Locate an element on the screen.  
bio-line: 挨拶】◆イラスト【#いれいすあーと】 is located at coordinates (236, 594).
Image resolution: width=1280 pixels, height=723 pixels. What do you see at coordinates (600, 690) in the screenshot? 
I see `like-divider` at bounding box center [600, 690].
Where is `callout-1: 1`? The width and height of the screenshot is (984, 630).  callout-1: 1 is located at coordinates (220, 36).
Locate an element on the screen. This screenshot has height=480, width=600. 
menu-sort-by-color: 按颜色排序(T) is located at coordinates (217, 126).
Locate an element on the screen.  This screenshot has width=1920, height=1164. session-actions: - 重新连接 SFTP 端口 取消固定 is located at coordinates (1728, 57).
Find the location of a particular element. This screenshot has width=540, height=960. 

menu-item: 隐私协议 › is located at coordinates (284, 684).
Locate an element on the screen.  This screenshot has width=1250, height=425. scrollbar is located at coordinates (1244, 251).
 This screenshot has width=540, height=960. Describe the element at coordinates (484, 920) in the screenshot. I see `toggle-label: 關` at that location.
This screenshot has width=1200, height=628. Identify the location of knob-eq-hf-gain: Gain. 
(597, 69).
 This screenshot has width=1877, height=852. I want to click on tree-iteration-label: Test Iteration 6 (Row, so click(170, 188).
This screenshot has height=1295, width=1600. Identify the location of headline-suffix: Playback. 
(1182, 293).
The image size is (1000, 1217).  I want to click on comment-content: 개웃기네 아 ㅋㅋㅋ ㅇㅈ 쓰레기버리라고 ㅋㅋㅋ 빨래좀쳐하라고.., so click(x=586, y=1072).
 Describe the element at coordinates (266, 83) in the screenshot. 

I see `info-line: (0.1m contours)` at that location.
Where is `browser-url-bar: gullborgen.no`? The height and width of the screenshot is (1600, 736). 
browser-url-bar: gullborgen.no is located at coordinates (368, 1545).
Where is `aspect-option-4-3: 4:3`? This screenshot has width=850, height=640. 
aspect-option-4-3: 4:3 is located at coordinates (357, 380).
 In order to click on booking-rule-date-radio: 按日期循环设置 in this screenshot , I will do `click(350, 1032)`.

§ §

> **Exercise instructions**
Update every entry above so that each "Locate an element" becomes "Find an element", with the rest of the text left as it is.

> **Written answer**
Find an element on the screen.  
bio-line: 挨拶】◆イラスト【#いれいすあーと】 is located at coordinates (236, 594).
Image resolution: width=1280 pixels, height=723 pixels. What do you see at coordinates (600, 690) in the screenshot? 
I see `like-divider` at bounding box center [600, 690].
Where is `callout-1: 1`? The width and height of the screenshot is (984, 630).  callout-1: 1 is located at coordinates (220, 36).
Find an element on the screen. This screenshot has height=480, width=600. 
menu-sort-by-color: 按颜色排序(T) is located at coordinates (217, 126).
Find an element on the screen.  This screenshot has width=1920, height=1164. session-actions: - 重新连接 SFTP 端口 取消固定 is located at coordinates (1728, 57).
Find the location of a particular element. This screenshot has width=540, height=960. 

menu-item: 隐私协议 › is located at coordinates (284, 684).
Find an element on the screen.  This screenshot has width=1250, height=425. scrollbar is located at coordinates (1244, 251).
 This screenshot has width=540, height=960. Describe the element at coordinates (484, 920) in the screenshot. I see `toggle-label: 關` at that location.
This screenshot has width=1200, height=628. Identify the location of knob-eq-hf-gain: Gain. 
(597, 69).
 This screenshot has width=1877, height=852. I want to click on tree-iteration-label: Test Iteration 6 (Row, so click(170, 188).
This screenshot has height=1295, width=1600. Identify the location of headline-suffix: Playback. 
(1182, 293).
The image size is (1000, 1217).  I want to click on comment-content: 개웃기네 아 ㅋㅋㅋ ㅇㅈ 쓰레기버리라고 ㅋㅋㅋ 빨래좀쳐하라고.., so click(x=586, y=1072).
 Describe the element at coordinates (266, 83) in the screenshot. 

I see `info-line: (0.1m contours)` at that location.
Where is `browser-url-bar: gullborgen.no`? The height and width of the screenshot is (1600, 736). 
browser-url-bar: gullborgen.no is located at coordinates (368, 1545).
Where is `aspect-option-4-3: 4:3`? This screenshot has width=850, height=640. 
aspect-option-4-3: 4:3 is located at coordinates (357, 380).
 In order to click on booking-rule-date-radio: 按日期循环设置 in this screenshot , I will do `click(350, 1032)`.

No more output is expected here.